This piece is “honest about how flawed the would-be heroes of the piece are — refreshing, given the amount of paint-by-numbers agitprop out there right now.” Teatro Vista presented the play, which premiered at Chicago’s Victory Gardens Theater.

Panelists selected the six finalists from eligible scripts recommended by ATCA members from around the country. Critic Lou Harry led the committee. He’s written for theatrecriticism.com, The Sondheim Review and many more publications.

“Together, these six plays speak well of the American theatre today,” Harry said. “Individually, they speak to the excitement and originality of some of our finest playwrights.”
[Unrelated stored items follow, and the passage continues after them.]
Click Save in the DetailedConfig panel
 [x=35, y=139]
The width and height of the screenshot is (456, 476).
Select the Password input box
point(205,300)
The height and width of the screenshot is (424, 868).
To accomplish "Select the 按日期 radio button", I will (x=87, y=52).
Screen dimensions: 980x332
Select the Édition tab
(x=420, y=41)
Since its inception, ATCA’s New Play Award honorees have included Moises Kaufman, Adrienne Kennedy, Craig Lucas, Donald Margulies, Arthur Miller, Marsha Norman, Robert Schenkkan, August Wilson, Lanford Wilson and Mac Wellman. Last year’s honoree was Man in the Ring by Michael Cristofer.
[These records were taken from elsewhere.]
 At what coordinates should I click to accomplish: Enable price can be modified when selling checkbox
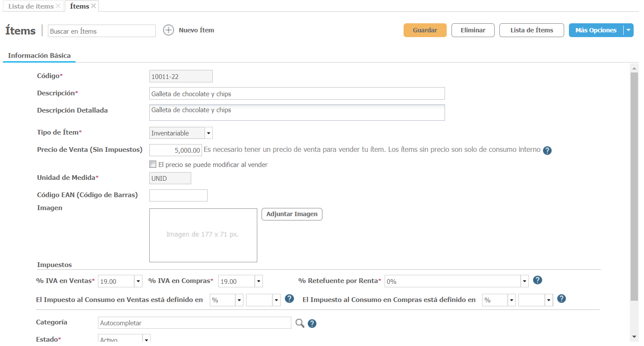pyautogui.click(x=152, y=164)
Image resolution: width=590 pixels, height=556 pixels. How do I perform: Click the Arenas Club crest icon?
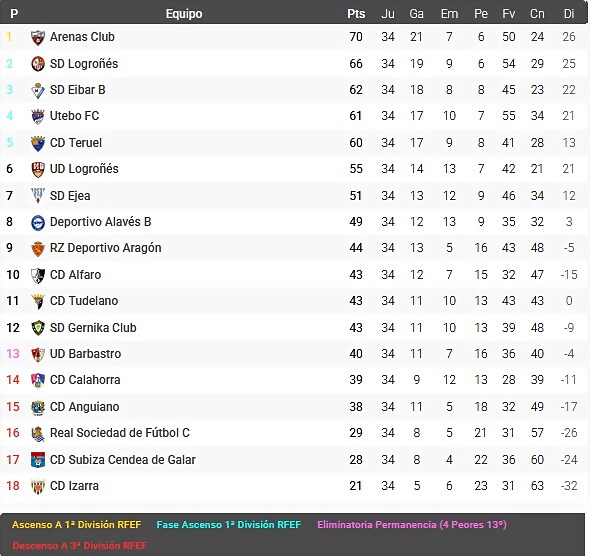pyautogui.click(x=38, y=38)
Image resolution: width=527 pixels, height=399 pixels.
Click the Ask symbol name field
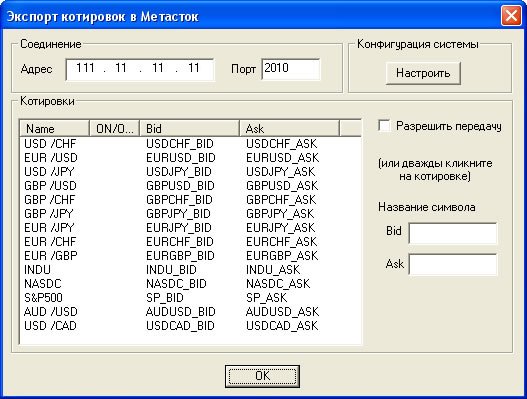point(453,264)
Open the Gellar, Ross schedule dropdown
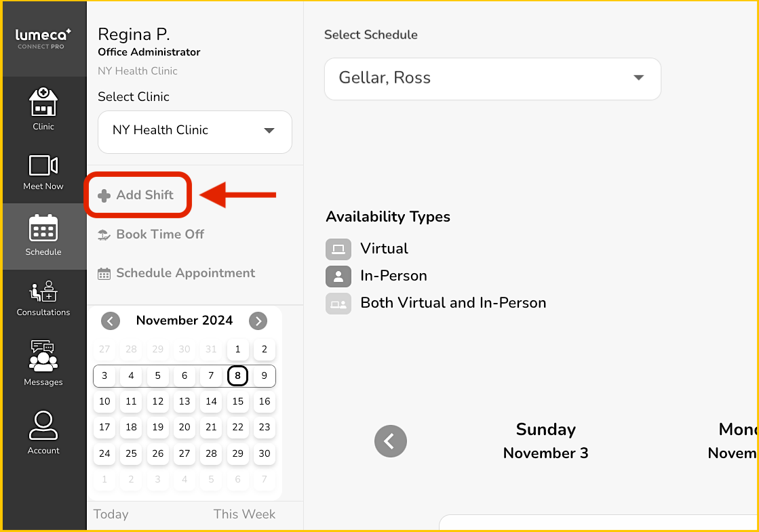Viewport: 759px width, 532px height. click(492, 79)
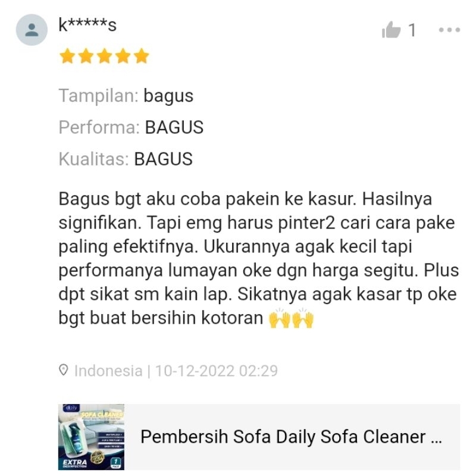
Task: Open Pembersih Sofa Daily Sofa Cleaner link
Action: click(x=291, y=437)
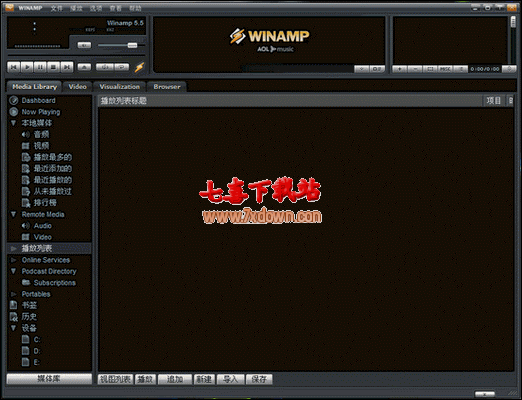Collapse the Remote Media tree node

pos(13,214)
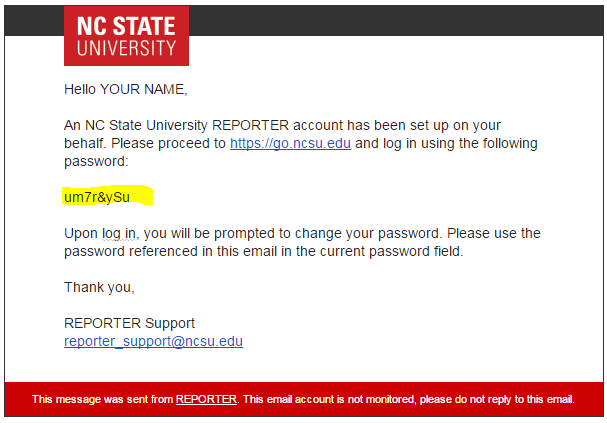The width and height of the screenshot is (607, 423).
Task: Click the greeting line Hello YOUR NAME
Action: 125,89
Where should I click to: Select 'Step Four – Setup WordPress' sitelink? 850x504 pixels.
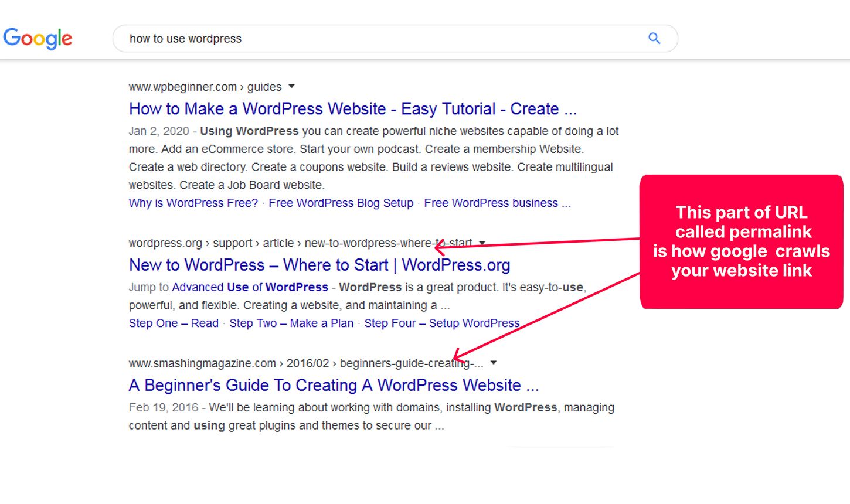click(x=441, y=323)
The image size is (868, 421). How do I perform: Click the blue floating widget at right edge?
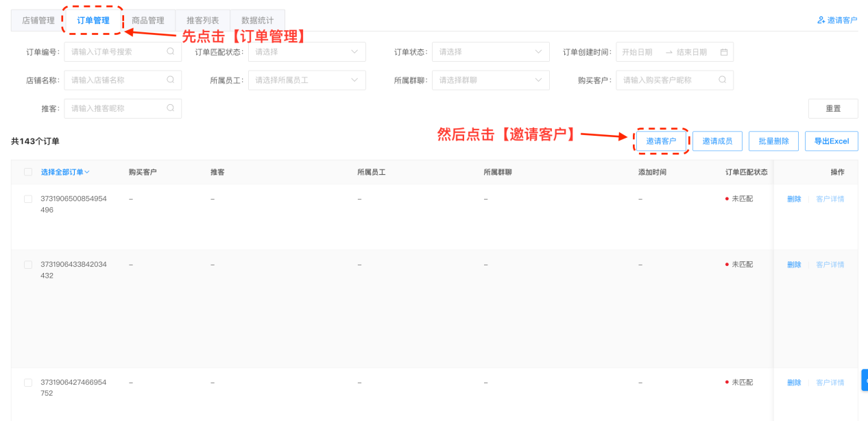point(865,380)
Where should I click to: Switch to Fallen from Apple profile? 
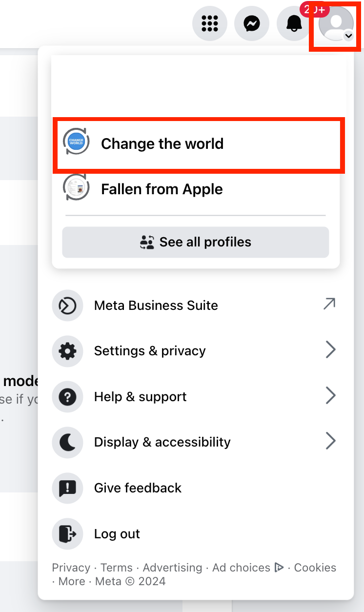162,189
Visit http://americantheatrecritics.org/steinberg-atca-award/steinbergatca-roster-of-past-honorees.html for the full list of winners and finalists.

The top award of $25,000 and two citations of $7,500 each, plus commemorative plaques, will be presented at the Actors Theatre of Louisville during the Humana Festival of New American Plays on April 7. With $40,000 awarded each year, Steinberg/ATCA is the largest national new play award program of its kind.

ATCA began honoring new plays produced at regional theaters outside New York City in 1977. Since 2000, the Harold and Mimi Steinberg Charitable Trust has funded the award. The late Harold Steinberg, a prominent real estate developer, founded the trust. He established it in 1986 in New York City. Steinberg was president of the Downing Management Corporation, an active developer in Manhattan, NY, and also built the first hotel in Manhattan in 1957 called the Skyline Motor Inn.

Plays that have been produced in the Big Apple, where there are many awards, are not eligible for consideration.

ATCA was founded in 1974. It works to raise public awareness of the role of theatre critics. In addition, the organization works to heighten critical standards within the profession.

The organization is the only national association of professional theater critics. It comprises more than 200 members working for newspapers, magazines, radio and television stations, and websites. ATCA is a section of the International Association of Theatre Critics/Association internationale des critiques de théâtre (AICT-IATC), a UNESCO-affiliated organization that sponsors seminars and congresses worldwide.

Other playwriting awards presented by ATCA include:

  • The M. Elizabeth Osborn Award, honoring emerging playwrights.
  • The Francesca Primus Prize, bestowing an annual $10,000 award funded by the Francesca Ronnie Primus Foundation, to honor outstanding contributions to the American theatre by female artists who have not yet achieved national prominence.

ATCA also makes an annual recommendation to the American Theatre Wing and Broadway League for their Regional Theatre Tony Award and votes on the yearly inductions into the Theater Hall of Fame.